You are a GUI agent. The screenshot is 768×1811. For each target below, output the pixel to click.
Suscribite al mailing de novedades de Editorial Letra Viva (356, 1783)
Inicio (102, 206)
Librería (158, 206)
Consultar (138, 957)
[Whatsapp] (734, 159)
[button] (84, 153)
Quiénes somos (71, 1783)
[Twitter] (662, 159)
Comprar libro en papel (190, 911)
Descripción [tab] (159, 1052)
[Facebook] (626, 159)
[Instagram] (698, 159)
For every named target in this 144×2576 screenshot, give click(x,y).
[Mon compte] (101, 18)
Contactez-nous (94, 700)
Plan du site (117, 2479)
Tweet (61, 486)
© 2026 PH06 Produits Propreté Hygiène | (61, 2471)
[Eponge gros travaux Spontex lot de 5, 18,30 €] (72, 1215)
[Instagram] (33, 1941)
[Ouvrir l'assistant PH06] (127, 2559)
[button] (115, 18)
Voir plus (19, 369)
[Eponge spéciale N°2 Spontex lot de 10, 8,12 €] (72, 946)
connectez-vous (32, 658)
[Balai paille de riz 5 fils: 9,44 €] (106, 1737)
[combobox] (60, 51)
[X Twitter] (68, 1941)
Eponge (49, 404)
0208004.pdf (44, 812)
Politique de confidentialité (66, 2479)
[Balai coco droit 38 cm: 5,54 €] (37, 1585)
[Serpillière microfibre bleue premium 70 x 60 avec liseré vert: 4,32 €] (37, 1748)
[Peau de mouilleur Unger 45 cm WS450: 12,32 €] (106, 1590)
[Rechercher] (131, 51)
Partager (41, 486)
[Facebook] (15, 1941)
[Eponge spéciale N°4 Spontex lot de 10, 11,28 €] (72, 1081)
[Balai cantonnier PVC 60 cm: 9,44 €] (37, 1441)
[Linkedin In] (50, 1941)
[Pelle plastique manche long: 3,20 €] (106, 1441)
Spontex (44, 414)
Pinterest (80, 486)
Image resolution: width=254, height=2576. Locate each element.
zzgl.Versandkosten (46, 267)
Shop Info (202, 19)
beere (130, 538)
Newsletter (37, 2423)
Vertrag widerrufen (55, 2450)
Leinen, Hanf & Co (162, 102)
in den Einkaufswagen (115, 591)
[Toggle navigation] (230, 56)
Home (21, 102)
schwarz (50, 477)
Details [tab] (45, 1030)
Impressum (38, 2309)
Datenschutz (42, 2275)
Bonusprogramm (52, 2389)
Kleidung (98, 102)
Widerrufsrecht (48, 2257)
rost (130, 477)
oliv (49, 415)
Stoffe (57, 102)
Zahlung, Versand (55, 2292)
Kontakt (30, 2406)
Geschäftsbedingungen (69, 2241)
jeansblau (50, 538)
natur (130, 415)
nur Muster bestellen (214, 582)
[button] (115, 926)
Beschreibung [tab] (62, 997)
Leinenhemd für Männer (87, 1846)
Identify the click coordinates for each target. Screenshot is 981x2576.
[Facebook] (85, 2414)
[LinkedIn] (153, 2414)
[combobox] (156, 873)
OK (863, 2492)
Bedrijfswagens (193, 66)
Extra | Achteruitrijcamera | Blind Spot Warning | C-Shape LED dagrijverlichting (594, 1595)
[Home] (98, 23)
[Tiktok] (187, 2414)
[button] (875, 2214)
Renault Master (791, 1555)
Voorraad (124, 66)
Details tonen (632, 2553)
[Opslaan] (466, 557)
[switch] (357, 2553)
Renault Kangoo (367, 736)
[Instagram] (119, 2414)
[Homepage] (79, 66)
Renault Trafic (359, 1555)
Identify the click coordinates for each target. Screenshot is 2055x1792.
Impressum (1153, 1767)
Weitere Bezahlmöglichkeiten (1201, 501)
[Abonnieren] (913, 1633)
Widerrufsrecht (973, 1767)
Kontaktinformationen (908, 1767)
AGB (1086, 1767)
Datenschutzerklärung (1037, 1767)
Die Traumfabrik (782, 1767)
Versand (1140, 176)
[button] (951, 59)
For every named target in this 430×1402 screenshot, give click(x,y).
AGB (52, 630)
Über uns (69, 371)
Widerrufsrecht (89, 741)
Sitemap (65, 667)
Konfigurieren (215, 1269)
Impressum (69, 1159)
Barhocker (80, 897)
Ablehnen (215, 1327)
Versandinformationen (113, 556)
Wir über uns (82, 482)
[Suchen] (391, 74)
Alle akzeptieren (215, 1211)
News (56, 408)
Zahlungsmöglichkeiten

TASK PROMPT: Restate word for word the entries above, starting at the line with "Kleidung (98, 102)" and ending at the line with "[Tiktok] (187, 2414)", inclusive, and no others.

WRITTEN RESPONSE:
Kleidung (98, 102)
Widerrufsrecht (48, 2257)
rost (130, 477)
oliv (49, 415)
Stoffe (57, 102)
Zahlung, Versand (55, 2292)
Kontakt (30, 2406)
Geschäftsbedingungen (69, 2241)
jeansblau (50, 538)
natur (130, 415)
nur Muster bestellen (214, 582)
[button] (115, 926)
Beschreibung [tab] (62, 997)
Leinenhemd für Männer (87, 1846)
Identify the click coordinates for each target. Screenshot is 981x2576.
[Facebook] (85, 2414)
[LinkedIn] (153, 2414)
[combobox] (156, 873)
OK (863, 2492)
Bedrijfswagens (193, 66)
Extra | Achteruitrijcamera | Blind Spot Warning | C-Shape LED dagrijverlichting (594, 1595)
[Home] (98, 23)
[Tiktok] (187, 2414)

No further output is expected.